Extract:

If you’ve ever experienced the passing of a loved one, you’re likely to be familiar with probate. Probate can be a challenging and time-consuming process, but there are methods to help avoid it altogether.

If you’re looking to create an estate plan, a probate attorney can help you with a revocable living trust. It can help avoid probate in Florida and create a more peaceful transition for your family at your passing.

What Is Probate?

Probate is a court-supervised process allowing for the identification and distribution of a person’s property and assets after they’ve passed. Additionally, it helps the individual responsible for the person’s estate, called the personal representative, achieve other tasks, including paying off creditors and taxes.

When an individual passes away with an estate plan, including a will but no trust, probate becomes necessary.

What Is a Revocable Living Trust?

If you’re looking to set up a trust, there are many to choose from. Revocable living trusts are among the most common.

A revocable living trust is a document you create during your lifetime that helps create a plan for your money and assets after your passing. It helps distinguish who your beneficiaries are and who gets what when you die.

A revocable trust is revocable because you can modify or revoke it at your discretion, as opposed to an irrevocable trust that cannot be changed or revoked.

To do:
1) Answer these questions using the article on probate and revocable living trusts:
(a) What is the individual responsible for a person's estate called?
(b) According to the article, in what situation does probate become necessary?
(c) What kind of trust cannot be changed or revoked?
2) Write the next part of the article on probate and revocable living trusts, beginning after its final sentence.

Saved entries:
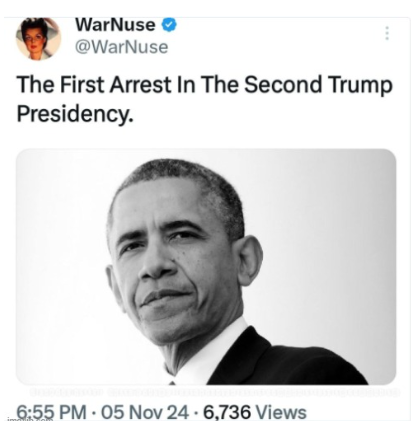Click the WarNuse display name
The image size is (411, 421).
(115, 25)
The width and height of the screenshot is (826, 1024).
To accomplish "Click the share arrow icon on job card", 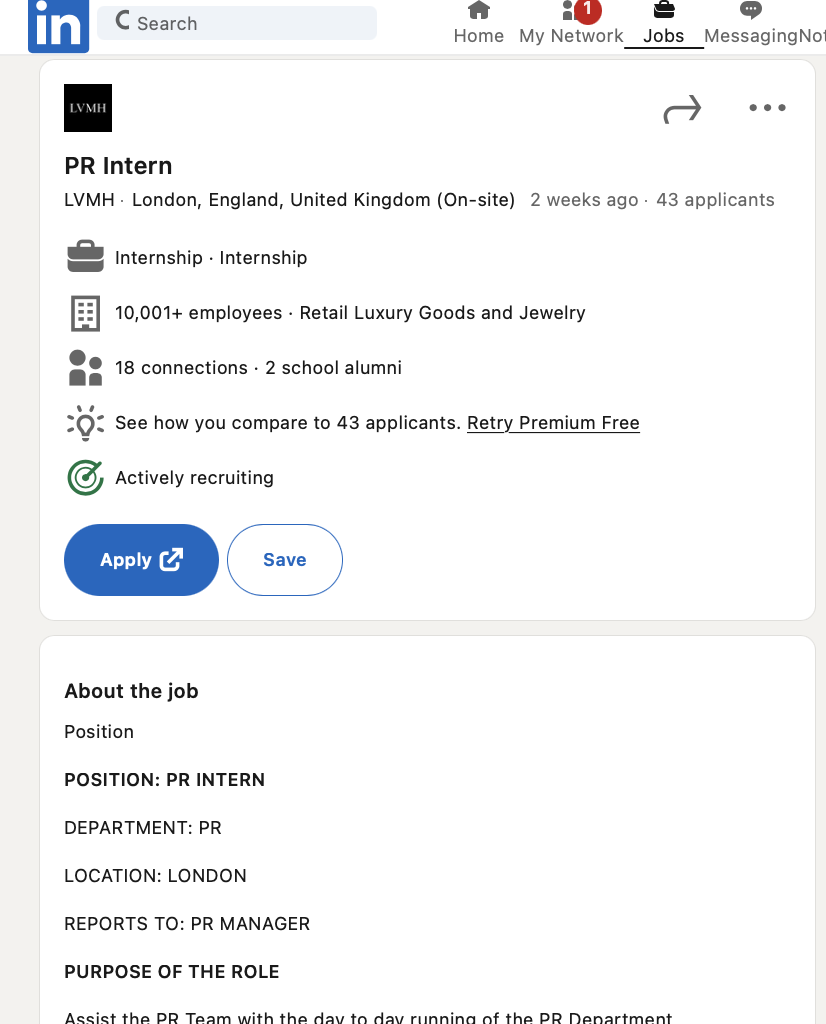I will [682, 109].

Responses for each task:
1)
(a) The personal representative.
(b) When an individual passes away with an estate plan that includes a will but no trust.
(c) An irrevocable trust.

2)
When you create a trust, you retitle all of your assets in the name of the trust. You select a trusted individual, a trustee, to manage and distribute those assets to your named beneficiaries once you’ve passed. 

With a revocable trust, you, the grantor, still have access to your assets, but they’re protected in case of your death.

Benefits of a Revocable Trust

There are many advantages to a revocable trust, the most important of which is the grantor’s ability to modify the terms of the trust or void it altogether at any time.

While many are familiar with wills, revocable trusts can offer similar protections but better. A will dictates who gets what at your passing but doesn’t go into effect until you’ve passed. When you have a revocable trust, your assets are protected even if you remain living but become incapacitated. 

Avoiding Probate with a Revocable Living Trust

Another important benefit to having a revocable trust is its ability to help bypass the probate process.

Even if you have a will, it does not guarantee it won’t need to be probated at your death. When you have a revocable trust, the trustee will be able to transfer your assets to the designated beneficiaries without the need for probate.

Probate can be a long, drawn-out, and sometimes contentious process for many families. Having a revocable trust can help avoid the need for probate, saving valuable time and money.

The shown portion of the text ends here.